DOCUMENT TEXT →
= Beginning of Section =
Gummi, Nizamuddin take Kansas City Free Eye Clinic to national stage

Ravali Gummi spoke about the Kansas City Free Eye Clinic during the opening session of the 2017 Clinton Global Initiative University.

Volunteers with the student-operated Kansas City Free Eye Clinic (KCFEC) are working to extend free eye care to the city’s refugee community. The plan took a national stage in October when Ravali Gummi, a sixth-year medical student at UMKC, pitched the idea to more than 1,200 college students from across the globe and national leaders at the Clinton Global Initiative University.

Ravali Gummi, middle, and Imran Nizamuddin, right, met with Dr. Vivek Murthy, the 19th Surgeon General of the United States, at the Clinton Global Initiative University.

The annual meeting is an event of the Clinton Foundation that brings together young visionaries from across the globe to discuss and explore global challenges.

Gummi serves as student clinic director of the KCFEC. Imran Nizamuddin, a fifth-year medical student, is the organization’s communications director. Both were invited to attend this year’s Clinton Global Initiative University in Boston based on a Commitment to Action plan submitted on behalf of the KCFEC.

In addition to being selected to attend the national meeting, their action plan, “A Vision for Our Refugees: The Efforts of a Free Eye Clinic,” was one of just five chosen for presentation on the main stage during the meeting’s opening session.
= End of Section =
Dataset entries →
= Beginning of Section =
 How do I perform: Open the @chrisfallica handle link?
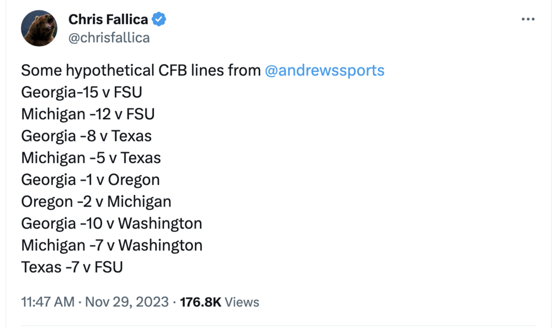point(109,38)
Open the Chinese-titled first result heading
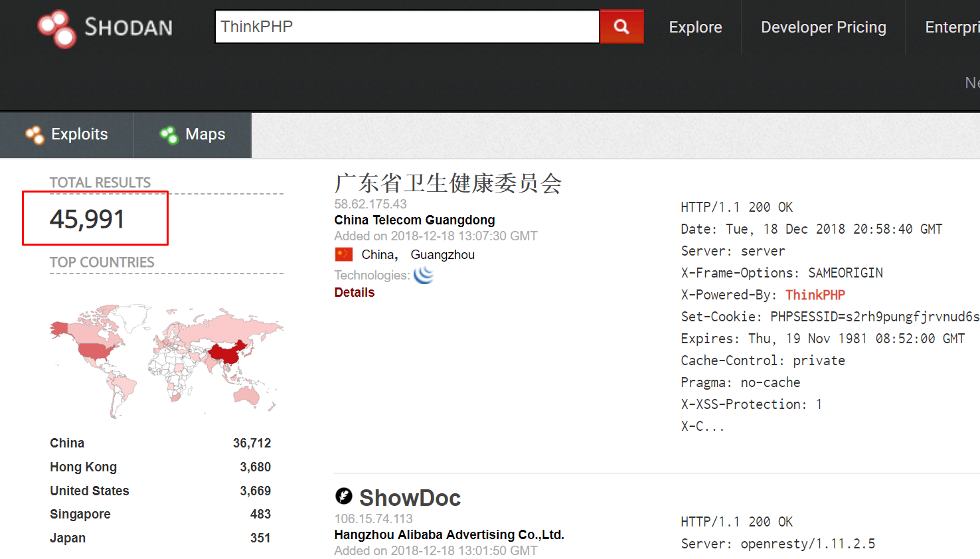The width and height of the screenshot is (980, 559). click(x=448, y=183)
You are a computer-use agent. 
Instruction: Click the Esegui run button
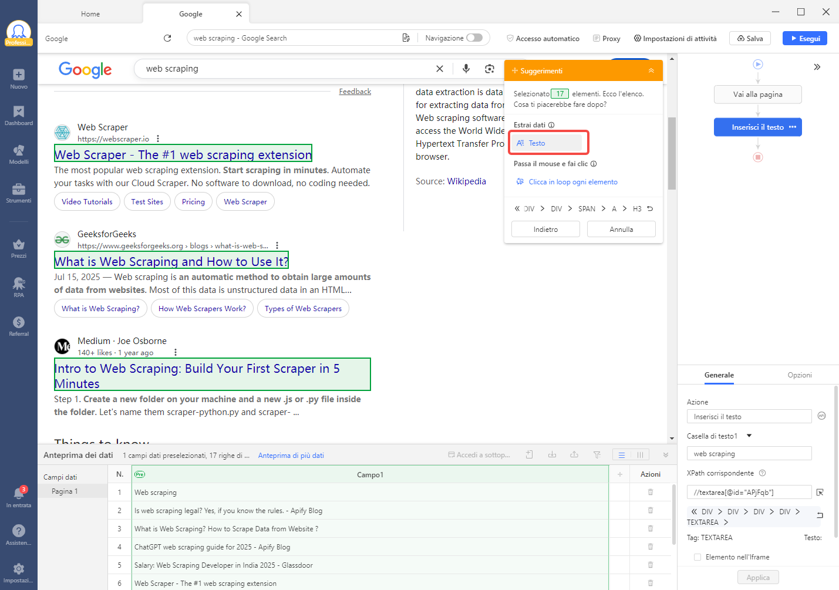coord(804,39)
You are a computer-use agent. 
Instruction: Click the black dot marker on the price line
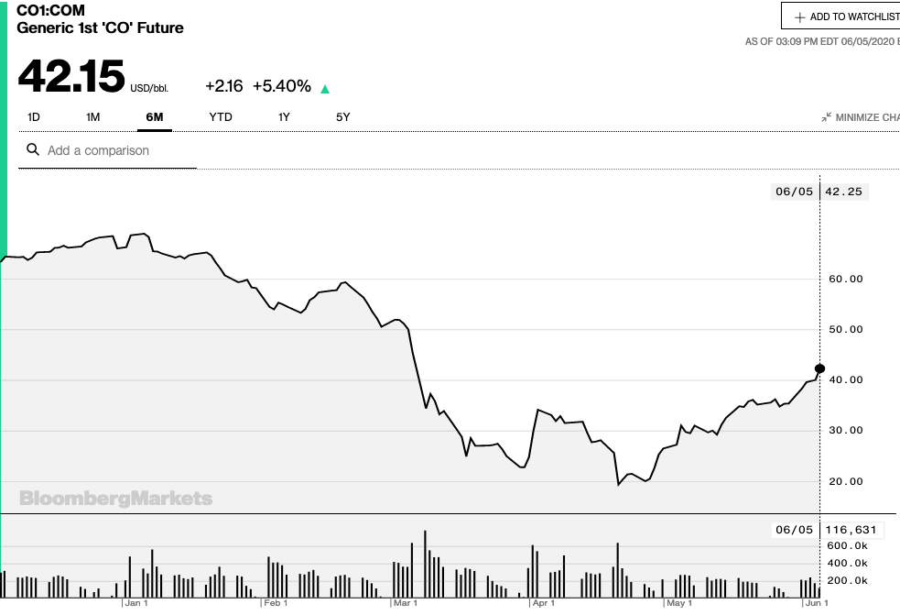819,368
= End of Section =
EXERCISE DETAILS → Quote the full article on the Kansas City Free Eye Clinic word for word.

THE ANSWER →
Gummi, Nizamuddin take Kansas City Free Eye Clinic to national stage

Ravali Gummi spoke about the Kansas City Free Eye Clinic during the opening session of the 2017 Clinton Global Initiative University.

Volunteers with the student-operated Kansas City Free Eye Clinic (KCFEC) are working to extend free eye care to the city’s refugee community. The plan took a national stage in October when Ravali Gummi, a sixth-year medical student at UMKC, pitched the idea to more than 1,200 college students from across the globe and national leaders at the Clinton Global Initiative University.

Ravali Gummi, middle, and Imran Nizamuddin, right, met with Dr. Vivek Murthy, the 19th Surgeon General of the United States, at the Clinton Global Initiative University.

The annual meeting is an event of the Clinton Foundation that brings together young visionaries from across the globe to discuss and explore global challenges.

Gummi serves as student clinic director of the KCFEC. Imran Nizamuddin, a fifth-year medical student, is the organization’s communications director. Both were invited to attend this year’s Clinton Global Initiative University in Boston based on a Commitment to Action plan submitted on behalf of the KCFEC.

In addition to being selected to attend the national meeting, their action plan, “A Vision for Our Refugees: The Efforts of a Free Eye Clinic,” was one of just five chosen for presentation on the main stage during the meeting’s opening session.